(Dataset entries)
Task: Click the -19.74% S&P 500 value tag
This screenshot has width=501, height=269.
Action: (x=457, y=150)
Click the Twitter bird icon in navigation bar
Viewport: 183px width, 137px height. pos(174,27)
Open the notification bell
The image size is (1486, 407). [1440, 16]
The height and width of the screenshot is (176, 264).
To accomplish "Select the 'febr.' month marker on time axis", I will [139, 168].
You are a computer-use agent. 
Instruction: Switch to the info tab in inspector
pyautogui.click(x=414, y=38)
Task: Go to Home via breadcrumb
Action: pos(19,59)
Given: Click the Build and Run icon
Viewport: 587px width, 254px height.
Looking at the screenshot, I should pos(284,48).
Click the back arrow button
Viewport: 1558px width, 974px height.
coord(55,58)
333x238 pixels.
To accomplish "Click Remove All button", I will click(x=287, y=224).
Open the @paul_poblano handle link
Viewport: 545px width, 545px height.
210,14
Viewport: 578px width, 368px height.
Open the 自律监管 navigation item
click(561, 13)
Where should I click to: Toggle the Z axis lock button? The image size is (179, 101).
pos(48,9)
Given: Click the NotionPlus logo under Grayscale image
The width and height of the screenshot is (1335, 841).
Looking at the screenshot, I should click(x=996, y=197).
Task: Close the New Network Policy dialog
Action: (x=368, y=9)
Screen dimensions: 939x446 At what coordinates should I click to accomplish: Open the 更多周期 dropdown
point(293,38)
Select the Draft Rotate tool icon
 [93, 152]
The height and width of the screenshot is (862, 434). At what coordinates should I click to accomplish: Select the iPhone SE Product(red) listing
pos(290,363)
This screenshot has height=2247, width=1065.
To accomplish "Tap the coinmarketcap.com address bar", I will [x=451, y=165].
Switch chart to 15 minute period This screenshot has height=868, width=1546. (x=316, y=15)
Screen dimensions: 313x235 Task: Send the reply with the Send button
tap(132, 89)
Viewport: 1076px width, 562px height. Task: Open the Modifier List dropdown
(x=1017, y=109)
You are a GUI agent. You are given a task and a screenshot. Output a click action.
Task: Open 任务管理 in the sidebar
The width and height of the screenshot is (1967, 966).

#### Problem details
Lay out the records from the line containing "Switch chart to" through the end of the records as a Markdown table with the columns Row and Line. Number each row and omit blank lines.

#### Solution to the exercise
| Row | Line |
|---|---|
| 1 | Switch chart to 15 minute period This screenshot has height=868, width=1546. (x=316, y=15) |
| 2 | Screen dimensions: 313x235 Task: Send the reply with the Send button |
| 3 | tap(132, 89) |
| 4 | Viewport: 1076px width, 562px height. Task: Open the Modifier List dropdown |
| 5 | (x=1017, y=109) |
| 6 | You are a GUI agent. You are given a task and a screenshot. Output a click action. |
| 7 | Task: Open 任务管理 in the sidebar |
| 8 | The width and height of the screenshot is (1967, 966). |